And so our confidence level in those projects as well as the rest of this capital spend is very, very high.
Let's take a look at our SNETR project.
And SNETR really solves a number of things.
And for those of you that have read the Department of Energy congestion report that recently came out, it looks that that area as one of the areas of significant concern in the nation in terms of transmission, transferability and reliability.
And SNETR is really designed to solve four things.
One is Connecticut from an electrical standpoint, transmission is isolated for the most part away from the rest of the region.
I'll give you an example.
In Connecticut the average price of allocational marginal pricing average megawatt hour is about $8 to $9 higher than the rest of the region, adding up to some $330 million a year, the excess cost that Connecticut customers have to pay.
During the peak demand periods of time the current goes to where the load is.
It wants to go down to Southwest Connecticut and in the process it overloads all of those lines trying to get there.
The first thing that has to happen with SNETR is we have to open up Connecticut to the rest of the region by adding transmission in from either Rhode Island or Massachusetts or both.
And so you have more transfer coming in.
Connecticut is also shorter generation.
Right now it's short about 279 MW, by 2014 it's projected to be about 1000.
When you look at -- once you get power inside the state you've got to get it to Southwest Connecticut so there will be more expansion of lines there.
The third thing is in and around the area of Springfield, Massachusetts, those lines are as well overloaded and they need to be upgraded and finally the ties between Eastern and Western Massachusetts.
So again, we're looking at a project that could go well over $1 billion.
Where are we today?
We should have the final routing at SNETR chosen by the end of this year.
We will then give that to ISO-New England, they will start their technical review process and from that point on we will start deciding process in 2007 so we're on track with that project.
Finally just a look into the future.
Beyond the SNETR project which will range out to the time period of 2012, 2013, there are a number of other issues that have been identified inside of the regional system plan that need to be resolved bottlenecks between Maine and New Hampshire, between New Hampshire and Massachusetts need to be resolved.
The ISO-New England grid which is designed for 30 G or 30,000 MW has essentially used up all of its capacity.
ISO is designing a grid that is going to be 40 to 50 G which means there will be significantly more 2.5 kV transmissions built throughout the region.
And of course there will be a new transmission as a result of aging infrastructure -- no different from a distribution business and as well as we believe as a result of the mandatory reliability standards that are implemented next year.
The final bullet just talks about something that is very interesting.
In looking up New England, New England really has no intrinsic fuel sources other than perhaps biomass which Cheryl has been busy building plans in New Hampshire.

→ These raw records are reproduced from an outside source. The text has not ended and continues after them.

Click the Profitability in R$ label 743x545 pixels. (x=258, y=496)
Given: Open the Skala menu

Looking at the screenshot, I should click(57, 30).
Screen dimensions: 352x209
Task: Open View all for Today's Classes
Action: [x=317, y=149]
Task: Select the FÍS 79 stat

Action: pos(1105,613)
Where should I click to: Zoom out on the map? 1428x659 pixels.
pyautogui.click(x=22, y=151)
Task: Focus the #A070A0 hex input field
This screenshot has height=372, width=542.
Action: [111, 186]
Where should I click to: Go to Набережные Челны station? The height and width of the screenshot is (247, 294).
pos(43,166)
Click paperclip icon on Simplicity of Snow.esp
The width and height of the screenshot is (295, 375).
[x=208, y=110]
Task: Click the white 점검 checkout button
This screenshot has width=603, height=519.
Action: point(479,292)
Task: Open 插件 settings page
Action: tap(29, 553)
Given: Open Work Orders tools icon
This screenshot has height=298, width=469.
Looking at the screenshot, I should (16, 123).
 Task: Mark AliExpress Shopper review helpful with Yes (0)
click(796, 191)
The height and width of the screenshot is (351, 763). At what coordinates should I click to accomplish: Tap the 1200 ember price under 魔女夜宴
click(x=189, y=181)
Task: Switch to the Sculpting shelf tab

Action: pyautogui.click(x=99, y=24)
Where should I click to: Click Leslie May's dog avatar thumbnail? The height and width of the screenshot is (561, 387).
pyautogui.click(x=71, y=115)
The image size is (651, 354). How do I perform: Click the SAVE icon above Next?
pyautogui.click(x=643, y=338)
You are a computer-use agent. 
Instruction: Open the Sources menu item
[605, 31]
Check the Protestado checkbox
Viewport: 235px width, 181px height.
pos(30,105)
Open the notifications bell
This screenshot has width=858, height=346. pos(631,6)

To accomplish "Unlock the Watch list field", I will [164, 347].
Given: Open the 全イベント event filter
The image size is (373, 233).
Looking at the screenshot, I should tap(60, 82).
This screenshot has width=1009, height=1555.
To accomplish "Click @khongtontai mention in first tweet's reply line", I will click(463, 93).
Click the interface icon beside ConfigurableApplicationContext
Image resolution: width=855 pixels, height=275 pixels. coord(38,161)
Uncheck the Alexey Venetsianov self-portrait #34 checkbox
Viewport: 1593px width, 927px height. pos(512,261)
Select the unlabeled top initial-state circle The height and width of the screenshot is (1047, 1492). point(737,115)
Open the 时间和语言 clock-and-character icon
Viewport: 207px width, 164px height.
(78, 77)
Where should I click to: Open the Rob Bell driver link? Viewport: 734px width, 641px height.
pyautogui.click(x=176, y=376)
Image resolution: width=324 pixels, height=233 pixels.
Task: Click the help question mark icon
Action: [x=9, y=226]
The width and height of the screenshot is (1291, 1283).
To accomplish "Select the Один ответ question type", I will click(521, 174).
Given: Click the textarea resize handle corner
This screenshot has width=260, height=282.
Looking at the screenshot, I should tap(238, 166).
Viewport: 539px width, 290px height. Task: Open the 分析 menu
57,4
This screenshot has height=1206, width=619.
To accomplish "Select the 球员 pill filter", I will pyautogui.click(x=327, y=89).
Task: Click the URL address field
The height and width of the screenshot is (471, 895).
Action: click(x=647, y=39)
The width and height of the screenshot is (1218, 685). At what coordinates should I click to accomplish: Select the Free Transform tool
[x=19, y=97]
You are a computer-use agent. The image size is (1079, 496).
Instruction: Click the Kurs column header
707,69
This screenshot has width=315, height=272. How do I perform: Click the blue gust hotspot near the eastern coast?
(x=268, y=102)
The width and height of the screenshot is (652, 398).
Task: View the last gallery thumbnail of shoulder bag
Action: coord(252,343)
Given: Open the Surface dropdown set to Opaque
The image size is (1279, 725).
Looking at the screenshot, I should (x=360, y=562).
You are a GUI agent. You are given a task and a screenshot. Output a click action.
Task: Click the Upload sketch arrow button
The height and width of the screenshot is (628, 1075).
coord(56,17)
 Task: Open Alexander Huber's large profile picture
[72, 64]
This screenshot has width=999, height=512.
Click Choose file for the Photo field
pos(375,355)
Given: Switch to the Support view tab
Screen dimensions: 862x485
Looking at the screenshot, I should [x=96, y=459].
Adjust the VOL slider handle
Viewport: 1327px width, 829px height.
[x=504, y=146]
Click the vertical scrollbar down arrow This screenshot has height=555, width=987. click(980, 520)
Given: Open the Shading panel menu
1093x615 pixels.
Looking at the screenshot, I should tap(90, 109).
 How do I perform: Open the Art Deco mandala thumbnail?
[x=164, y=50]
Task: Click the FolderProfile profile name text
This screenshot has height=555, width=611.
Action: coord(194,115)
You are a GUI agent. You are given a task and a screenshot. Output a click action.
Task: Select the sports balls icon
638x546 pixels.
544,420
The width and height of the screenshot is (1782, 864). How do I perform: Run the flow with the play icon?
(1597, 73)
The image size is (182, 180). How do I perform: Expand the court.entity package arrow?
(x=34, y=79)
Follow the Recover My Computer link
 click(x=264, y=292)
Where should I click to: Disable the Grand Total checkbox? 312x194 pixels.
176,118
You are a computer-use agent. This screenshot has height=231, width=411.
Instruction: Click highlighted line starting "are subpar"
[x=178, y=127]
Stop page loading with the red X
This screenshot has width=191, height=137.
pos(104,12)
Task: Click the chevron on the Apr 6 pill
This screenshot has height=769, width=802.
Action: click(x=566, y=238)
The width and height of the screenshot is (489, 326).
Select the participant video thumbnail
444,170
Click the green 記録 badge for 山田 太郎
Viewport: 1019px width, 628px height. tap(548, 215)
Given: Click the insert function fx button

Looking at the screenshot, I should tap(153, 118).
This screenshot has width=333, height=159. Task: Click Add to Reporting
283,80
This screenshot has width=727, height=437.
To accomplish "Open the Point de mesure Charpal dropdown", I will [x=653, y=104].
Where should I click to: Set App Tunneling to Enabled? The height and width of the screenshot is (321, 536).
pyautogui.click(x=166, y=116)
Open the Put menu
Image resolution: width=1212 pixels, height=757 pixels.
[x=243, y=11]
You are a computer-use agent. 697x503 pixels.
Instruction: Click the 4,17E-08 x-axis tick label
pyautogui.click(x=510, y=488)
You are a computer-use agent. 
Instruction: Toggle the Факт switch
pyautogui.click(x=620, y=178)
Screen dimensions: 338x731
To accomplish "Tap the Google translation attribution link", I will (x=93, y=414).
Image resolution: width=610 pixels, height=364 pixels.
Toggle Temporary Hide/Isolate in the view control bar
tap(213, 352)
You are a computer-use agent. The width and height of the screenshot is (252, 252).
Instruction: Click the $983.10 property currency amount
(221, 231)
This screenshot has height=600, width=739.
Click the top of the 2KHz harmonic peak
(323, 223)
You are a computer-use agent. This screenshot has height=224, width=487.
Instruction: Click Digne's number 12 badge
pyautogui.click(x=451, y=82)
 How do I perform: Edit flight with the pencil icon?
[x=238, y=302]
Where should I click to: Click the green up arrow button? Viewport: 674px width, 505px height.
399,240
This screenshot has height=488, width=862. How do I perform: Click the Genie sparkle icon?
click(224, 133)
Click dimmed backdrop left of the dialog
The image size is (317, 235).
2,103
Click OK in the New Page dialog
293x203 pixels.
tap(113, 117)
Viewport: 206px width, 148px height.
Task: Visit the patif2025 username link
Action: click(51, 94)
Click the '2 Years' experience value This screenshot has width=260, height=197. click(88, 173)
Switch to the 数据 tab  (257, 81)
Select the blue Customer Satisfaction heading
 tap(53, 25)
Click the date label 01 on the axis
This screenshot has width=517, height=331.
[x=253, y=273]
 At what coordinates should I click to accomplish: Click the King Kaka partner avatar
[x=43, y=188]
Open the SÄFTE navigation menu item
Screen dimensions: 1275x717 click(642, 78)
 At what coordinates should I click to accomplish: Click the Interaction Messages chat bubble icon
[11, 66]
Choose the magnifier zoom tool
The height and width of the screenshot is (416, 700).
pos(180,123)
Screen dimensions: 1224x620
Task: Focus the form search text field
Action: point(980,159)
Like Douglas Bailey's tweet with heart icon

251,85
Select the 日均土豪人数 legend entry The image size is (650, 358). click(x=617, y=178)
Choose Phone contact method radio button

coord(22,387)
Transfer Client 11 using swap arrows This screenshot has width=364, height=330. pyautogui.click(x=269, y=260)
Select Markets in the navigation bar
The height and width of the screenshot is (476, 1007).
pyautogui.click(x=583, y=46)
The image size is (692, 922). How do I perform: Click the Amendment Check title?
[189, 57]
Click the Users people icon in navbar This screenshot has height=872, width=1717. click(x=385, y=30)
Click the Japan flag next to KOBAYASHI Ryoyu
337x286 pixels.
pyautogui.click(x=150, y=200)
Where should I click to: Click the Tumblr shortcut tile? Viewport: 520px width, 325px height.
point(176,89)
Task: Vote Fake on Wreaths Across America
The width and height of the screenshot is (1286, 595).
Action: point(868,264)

But if you look out into the get pipeline, gas hits the marginal pricing power 86% of the time.
Other parts of the nation such as the West have the solutions through coal, solutions through coal and nuclear.
New England really doesn't have a solution.
There's an initiative that's been put in place by ISO-New England and supported by a number of state governments to look up running transmission lines up to Canada, up either through New Hampshire, our service territory, or Vermont into Quebec also down through maritime purposes into New England.
In Canada they are winter peaking, we are summer peaking.
They have excess power in the summertime.
So there's just a lot of natural synergies.
ISO-New England expect to have a recommendation about midyear next year and we are working with them looking at the viability of that.
We think there is significant additional opportunities to build through transmission as you go forward.
That's it, Chuck, and I think I'm turning it back to you.
Chuck Shivery - President, CEO
Thank you, Lee.
Cheryl, David thank you very much.
And thank all of you for joining us today.
We'll have some time for some Q&A when we finish this.
This was designed to be a summary.
I think we've pretty much hit most of these points.
We announced a strategic transformation in this company a year ago, I think we are very much on track to accomplish that.
Clearly the results have been at least as well as we expected and I think we've seen from today's discussion that we see the results going out the next five years to even be better.
Our financial flexibility is significantly improved not only because of the business risk profile change but also because, as David said, we now have $1 billion in at the bank.
I think you've seen from Lee that the transmission business is growing.
Over the five-year period what we know grows and there may be other opportunities that are not in these models and we will keep you apprised of this.
Distribution results are expected to improve.
We do have a series of distribution rate cases.
We are literally in a distribution rate case -- either concluding one or are in one in every one of our jurisdictions in 2007.
And they are going to be the successful resolution that is going to be critical I think for this company's success in that line of business as we go forward.
And I think NU has in fact begun to take the leadership role in meeting New England's energy challenges and whether that's building additional transmission reliability investments in distribution, New Generation or a lot of the new energy efficiency technologies it is clearly our home.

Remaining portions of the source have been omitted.